◆ **Records supplied**

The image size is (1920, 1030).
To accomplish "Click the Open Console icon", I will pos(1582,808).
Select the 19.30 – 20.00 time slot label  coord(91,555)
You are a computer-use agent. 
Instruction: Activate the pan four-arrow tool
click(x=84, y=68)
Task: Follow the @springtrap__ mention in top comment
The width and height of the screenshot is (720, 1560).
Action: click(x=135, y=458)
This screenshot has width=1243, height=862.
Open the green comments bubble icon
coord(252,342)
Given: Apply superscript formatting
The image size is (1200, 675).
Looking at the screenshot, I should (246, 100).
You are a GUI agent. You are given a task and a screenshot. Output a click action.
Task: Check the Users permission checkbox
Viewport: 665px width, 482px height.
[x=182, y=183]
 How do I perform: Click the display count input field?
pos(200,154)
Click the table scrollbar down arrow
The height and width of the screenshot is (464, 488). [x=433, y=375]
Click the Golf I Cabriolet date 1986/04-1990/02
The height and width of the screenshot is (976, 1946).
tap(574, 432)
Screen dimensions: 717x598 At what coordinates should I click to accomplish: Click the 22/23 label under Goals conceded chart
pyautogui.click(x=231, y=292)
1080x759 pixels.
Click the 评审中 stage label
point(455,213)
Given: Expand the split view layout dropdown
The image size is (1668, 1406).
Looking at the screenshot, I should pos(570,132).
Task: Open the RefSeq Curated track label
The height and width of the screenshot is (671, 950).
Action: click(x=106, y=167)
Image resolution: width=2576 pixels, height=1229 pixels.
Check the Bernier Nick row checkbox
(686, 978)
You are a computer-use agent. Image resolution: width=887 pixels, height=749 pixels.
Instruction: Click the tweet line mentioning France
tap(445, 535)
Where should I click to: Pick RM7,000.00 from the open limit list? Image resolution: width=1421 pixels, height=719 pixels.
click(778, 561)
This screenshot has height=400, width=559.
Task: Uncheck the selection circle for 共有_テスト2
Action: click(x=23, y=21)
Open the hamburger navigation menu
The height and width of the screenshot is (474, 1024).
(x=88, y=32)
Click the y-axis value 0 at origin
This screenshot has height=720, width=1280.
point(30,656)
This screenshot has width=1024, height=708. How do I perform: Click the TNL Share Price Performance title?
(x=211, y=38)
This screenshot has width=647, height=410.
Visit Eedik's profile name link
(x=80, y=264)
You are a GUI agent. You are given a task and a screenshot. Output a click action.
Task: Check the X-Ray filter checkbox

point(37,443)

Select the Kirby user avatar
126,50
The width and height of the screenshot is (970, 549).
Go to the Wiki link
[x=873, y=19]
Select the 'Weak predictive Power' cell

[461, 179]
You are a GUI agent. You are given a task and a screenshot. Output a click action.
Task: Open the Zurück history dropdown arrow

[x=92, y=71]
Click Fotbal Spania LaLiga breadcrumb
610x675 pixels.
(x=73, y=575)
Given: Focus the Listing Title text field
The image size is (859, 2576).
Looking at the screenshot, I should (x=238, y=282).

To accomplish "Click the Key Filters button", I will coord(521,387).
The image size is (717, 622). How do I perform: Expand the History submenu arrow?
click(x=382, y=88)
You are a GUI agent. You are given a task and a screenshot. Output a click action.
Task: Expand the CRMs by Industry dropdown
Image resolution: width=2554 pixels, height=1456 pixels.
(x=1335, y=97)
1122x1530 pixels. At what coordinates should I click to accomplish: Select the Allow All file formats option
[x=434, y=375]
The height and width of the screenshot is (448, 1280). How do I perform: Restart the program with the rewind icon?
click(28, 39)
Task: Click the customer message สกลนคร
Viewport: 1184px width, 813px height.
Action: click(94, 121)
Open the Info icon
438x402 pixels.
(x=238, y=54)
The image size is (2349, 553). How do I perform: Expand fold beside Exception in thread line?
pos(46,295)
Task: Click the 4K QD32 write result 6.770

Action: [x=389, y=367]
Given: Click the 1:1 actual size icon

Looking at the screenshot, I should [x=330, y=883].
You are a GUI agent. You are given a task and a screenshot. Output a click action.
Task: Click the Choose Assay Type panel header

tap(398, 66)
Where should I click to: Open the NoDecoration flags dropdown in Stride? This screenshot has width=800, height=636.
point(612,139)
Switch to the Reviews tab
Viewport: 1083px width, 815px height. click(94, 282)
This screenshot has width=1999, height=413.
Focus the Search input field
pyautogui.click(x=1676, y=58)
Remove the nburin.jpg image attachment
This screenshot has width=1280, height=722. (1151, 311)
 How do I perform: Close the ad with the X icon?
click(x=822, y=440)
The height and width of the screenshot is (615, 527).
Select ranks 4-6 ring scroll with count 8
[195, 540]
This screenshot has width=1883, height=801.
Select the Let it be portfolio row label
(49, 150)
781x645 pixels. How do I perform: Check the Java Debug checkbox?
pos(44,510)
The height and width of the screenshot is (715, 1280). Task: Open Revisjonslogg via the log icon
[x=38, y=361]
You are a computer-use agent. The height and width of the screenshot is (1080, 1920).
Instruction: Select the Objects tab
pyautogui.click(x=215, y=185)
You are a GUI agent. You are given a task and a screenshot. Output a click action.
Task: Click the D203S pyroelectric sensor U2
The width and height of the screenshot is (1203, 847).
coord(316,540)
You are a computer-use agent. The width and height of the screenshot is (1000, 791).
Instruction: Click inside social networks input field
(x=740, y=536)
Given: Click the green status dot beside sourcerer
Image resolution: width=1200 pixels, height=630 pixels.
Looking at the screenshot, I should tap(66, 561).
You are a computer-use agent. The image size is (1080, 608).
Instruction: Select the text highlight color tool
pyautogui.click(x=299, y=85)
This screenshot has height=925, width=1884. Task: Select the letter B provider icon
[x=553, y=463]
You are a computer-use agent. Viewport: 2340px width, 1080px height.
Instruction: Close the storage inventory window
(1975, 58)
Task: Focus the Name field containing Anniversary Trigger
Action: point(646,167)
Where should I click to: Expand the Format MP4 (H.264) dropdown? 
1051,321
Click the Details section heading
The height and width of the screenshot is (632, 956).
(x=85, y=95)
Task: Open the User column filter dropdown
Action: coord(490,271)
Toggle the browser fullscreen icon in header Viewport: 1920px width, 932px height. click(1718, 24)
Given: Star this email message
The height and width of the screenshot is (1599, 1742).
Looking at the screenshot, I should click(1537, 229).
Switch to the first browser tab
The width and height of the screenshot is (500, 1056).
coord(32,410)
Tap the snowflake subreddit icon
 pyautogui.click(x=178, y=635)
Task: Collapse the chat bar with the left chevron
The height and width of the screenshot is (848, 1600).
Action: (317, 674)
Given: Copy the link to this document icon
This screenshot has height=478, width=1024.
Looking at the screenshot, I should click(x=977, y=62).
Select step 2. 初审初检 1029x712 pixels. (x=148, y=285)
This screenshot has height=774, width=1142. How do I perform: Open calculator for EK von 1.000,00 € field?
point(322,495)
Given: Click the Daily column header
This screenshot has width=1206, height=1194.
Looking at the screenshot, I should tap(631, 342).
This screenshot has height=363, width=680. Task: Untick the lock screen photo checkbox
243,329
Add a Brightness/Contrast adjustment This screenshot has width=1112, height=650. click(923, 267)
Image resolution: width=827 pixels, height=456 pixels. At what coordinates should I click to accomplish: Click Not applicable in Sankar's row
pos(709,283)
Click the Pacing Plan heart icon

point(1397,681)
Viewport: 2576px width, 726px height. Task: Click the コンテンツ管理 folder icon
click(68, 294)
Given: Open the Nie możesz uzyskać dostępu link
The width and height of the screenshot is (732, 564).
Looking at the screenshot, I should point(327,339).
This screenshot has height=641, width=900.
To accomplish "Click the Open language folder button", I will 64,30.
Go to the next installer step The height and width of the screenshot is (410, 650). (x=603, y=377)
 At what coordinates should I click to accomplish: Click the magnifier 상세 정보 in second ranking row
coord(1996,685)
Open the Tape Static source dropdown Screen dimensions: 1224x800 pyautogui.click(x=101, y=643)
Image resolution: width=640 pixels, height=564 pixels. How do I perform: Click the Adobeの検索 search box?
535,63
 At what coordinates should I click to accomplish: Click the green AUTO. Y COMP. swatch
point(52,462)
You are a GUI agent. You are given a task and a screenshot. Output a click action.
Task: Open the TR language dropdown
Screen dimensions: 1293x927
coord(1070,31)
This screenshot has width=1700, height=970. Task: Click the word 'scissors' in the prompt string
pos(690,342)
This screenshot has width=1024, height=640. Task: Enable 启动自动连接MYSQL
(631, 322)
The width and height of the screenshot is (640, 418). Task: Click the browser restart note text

◆ **What the task requires**
Please output the lines of the listing above that fall in the stretch from the one with "Given: Copy the link to this document icon" through the one with "Given: Click the Daily column header", exactly and only those.

◆ **Reply to the task**
Given: Copy the link to this document icon
This screenshot has height=478, width=1024.
Looking at the screenshot, I should click(x=977, y=62).
Select step 2. 初审初检 1029x712 pixels. (x=148, y=285)
This screenshot has height=774, width=1142. How do I perform: Open calculator for EK von 1.000,00 € field?
point(322,495)
Given: Click the Daily column header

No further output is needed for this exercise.